TASKS TO COMPLETE -
- A) Translate this sentence from the flu jab briefing into Spanish: "Flu had a major impact on the lives of many in 2017, with an increase in both the number of reported flu cases and hospitalisations due to flu."
- B) Set down the passage of the flu jab briefing from "Flu had a major" to "ahead of winter.", word for word.

Below is a briefing on the Winter 2018/19 Flu Jab Programme. There is some confusion this year as the “Fluad Jab” is only available to over 75s in Scotland (over 65s get it in England). However, all other eligible people (see table below) will get the usual jab as normal. That includes people like my wife (she’s a nurse) and myself (I have a cardiac pacemaker).
Flu had a major impact on the lives of many in 2017, with an increase in both the number of reported flu cases and hospitalisations due to flu. The impact was felt in all walks of life and is one of the most unpleasant illnesses today, and in some cases, particularly for our most vulnerable can be fatal. Flu has a financial impact with days lost to sick leave impacting on business productivity and services reduced
As a result, this year’s campaign, commencing on the 1 October 2018 is focused on highlighting the serious nature of flu, urging those eligible for the vaccine to act early to ensure they are ready for flu ahead of winter.

EXTRACTED DATA -
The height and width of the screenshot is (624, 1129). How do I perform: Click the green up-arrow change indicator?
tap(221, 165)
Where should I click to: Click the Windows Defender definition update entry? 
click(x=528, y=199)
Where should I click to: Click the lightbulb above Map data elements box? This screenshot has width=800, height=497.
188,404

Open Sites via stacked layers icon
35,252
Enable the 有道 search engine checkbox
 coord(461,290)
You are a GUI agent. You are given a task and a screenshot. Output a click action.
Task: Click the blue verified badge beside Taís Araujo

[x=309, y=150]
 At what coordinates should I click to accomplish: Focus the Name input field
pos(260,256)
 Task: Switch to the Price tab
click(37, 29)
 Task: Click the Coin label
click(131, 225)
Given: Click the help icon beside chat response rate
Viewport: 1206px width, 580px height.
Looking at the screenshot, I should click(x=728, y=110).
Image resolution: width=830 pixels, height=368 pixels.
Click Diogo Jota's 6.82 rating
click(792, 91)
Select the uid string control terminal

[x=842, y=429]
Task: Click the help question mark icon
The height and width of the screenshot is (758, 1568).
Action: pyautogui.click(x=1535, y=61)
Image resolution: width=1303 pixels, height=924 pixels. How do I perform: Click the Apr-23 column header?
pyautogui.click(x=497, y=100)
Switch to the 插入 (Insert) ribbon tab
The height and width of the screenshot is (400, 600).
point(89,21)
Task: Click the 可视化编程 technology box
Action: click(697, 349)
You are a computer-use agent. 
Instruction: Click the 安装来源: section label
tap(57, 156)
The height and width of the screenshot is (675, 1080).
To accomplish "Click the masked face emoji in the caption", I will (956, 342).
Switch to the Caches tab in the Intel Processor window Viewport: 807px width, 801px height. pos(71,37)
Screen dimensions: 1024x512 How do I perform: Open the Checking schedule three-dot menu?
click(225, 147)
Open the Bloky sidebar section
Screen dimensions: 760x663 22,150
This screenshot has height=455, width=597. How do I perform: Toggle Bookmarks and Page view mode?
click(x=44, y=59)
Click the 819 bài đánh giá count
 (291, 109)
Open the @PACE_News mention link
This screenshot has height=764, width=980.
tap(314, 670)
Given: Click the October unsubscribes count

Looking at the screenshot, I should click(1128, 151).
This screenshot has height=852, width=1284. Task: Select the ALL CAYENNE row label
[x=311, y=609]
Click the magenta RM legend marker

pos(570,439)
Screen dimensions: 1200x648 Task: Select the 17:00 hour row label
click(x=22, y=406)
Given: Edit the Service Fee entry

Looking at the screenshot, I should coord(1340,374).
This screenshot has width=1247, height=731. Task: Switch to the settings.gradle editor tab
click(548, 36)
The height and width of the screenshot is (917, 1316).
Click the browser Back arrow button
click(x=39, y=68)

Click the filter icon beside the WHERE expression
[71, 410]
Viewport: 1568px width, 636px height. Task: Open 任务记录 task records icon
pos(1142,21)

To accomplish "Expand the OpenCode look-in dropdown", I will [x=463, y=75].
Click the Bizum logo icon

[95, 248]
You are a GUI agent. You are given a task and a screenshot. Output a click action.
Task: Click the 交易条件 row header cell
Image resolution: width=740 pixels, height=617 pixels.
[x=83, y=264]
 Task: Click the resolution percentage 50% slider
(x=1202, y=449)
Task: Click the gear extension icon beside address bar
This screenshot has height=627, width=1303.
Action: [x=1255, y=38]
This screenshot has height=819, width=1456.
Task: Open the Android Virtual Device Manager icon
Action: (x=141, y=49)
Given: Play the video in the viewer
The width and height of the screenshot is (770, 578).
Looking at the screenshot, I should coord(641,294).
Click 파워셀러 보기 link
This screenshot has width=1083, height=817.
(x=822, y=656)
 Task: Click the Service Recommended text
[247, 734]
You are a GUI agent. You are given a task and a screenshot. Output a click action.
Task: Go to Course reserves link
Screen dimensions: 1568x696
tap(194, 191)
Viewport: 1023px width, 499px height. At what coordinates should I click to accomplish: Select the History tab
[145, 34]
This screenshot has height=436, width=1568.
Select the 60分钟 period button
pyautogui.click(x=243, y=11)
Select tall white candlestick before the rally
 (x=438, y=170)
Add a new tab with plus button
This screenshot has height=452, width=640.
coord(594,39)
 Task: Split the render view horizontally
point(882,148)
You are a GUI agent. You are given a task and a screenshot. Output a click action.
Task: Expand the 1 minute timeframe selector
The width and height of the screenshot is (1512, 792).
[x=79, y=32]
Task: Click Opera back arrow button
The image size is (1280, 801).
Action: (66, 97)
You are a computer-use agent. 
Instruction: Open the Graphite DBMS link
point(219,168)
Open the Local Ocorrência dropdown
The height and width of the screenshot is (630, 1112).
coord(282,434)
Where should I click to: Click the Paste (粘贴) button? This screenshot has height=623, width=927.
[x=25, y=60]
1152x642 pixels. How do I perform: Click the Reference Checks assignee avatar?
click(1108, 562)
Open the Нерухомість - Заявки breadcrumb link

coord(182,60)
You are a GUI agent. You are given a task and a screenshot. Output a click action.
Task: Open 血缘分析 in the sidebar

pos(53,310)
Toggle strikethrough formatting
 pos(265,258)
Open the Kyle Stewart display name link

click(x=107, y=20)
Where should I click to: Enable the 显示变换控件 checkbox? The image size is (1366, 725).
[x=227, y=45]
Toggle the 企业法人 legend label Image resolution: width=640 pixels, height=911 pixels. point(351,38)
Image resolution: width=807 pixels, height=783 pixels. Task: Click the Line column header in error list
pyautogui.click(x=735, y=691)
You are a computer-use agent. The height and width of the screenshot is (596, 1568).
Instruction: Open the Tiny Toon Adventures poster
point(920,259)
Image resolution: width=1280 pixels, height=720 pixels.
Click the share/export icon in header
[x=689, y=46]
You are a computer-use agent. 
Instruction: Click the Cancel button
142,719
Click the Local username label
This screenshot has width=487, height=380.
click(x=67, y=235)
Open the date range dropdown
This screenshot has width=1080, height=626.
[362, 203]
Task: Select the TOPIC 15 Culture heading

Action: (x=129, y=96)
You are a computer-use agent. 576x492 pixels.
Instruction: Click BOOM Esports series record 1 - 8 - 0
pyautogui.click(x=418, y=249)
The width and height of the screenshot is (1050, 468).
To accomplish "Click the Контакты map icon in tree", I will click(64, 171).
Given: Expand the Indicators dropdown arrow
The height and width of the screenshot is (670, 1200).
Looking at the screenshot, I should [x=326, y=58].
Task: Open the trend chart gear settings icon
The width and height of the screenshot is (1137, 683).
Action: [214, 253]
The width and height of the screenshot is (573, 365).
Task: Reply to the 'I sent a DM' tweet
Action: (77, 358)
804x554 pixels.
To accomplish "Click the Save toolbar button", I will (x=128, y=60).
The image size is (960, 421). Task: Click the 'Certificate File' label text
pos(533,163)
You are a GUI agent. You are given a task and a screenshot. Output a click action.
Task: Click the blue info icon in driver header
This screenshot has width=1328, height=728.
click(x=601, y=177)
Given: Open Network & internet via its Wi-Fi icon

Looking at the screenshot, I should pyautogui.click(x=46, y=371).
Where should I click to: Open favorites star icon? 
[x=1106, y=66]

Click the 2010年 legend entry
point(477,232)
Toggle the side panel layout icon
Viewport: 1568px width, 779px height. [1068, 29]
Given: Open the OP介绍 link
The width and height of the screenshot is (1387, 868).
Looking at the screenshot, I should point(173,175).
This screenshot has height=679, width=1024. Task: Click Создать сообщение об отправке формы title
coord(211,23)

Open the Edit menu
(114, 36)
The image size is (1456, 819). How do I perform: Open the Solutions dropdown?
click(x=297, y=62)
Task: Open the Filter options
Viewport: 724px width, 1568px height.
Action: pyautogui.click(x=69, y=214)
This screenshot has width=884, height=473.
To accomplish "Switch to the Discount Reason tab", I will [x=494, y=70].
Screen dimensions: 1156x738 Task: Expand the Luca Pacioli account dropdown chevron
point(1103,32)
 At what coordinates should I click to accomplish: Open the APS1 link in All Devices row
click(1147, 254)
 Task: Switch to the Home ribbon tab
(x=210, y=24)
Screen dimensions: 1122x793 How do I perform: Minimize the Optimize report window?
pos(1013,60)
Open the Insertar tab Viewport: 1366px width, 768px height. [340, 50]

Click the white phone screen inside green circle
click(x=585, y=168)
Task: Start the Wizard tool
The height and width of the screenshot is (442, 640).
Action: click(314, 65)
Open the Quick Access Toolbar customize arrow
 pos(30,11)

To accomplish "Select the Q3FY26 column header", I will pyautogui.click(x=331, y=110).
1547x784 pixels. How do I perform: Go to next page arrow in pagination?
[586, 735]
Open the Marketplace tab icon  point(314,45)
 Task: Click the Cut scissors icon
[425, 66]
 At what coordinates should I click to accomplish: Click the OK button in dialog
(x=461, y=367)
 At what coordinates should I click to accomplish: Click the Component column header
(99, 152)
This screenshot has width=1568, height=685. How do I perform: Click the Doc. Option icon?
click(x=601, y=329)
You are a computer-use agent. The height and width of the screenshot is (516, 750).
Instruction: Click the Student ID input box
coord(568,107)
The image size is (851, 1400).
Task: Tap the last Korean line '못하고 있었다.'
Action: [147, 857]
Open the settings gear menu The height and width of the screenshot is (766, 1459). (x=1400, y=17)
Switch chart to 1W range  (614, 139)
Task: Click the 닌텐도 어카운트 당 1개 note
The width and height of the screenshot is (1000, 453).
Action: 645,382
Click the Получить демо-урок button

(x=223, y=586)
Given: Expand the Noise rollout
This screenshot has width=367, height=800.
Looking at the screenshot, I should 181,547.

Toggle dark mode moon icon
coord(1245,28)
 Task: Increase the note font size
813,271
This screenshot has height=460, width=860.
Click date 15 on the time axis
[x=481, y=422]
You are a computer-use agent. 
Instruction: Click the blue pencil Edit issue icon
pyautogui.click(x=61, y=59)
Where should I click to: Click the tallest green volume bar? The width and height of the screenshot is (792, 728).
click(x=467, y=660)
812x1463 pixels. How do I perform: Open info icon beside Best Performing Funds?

EXPECTED RESULTS -
- A) La gripe tuvo un gran impacto en la vida de muchas personas en 2017, con un aumento tanto del número de casos de gripe notificados como de las hospitalizaciones debidas a la gripe.

- B)
Flu had a major impact on the lives of many in 2017, with an increase in both the number of reported flu cases and hospitalisations due to flu. The impact was felt in all walks of life and is one of the most unpleasant illnesses today, and in some cases, particularly for our most vulnerable can be fatal. Flu has a financial impact with days lost to sick leave impacting on business productivity and services reduced
As a result, this year’s campaign, commencing on the 1 October 2018 is focused on highlighting the serious nature of flu, urging those eligible for the vaccine to act early to ensure they are ready for flu ahead of winter.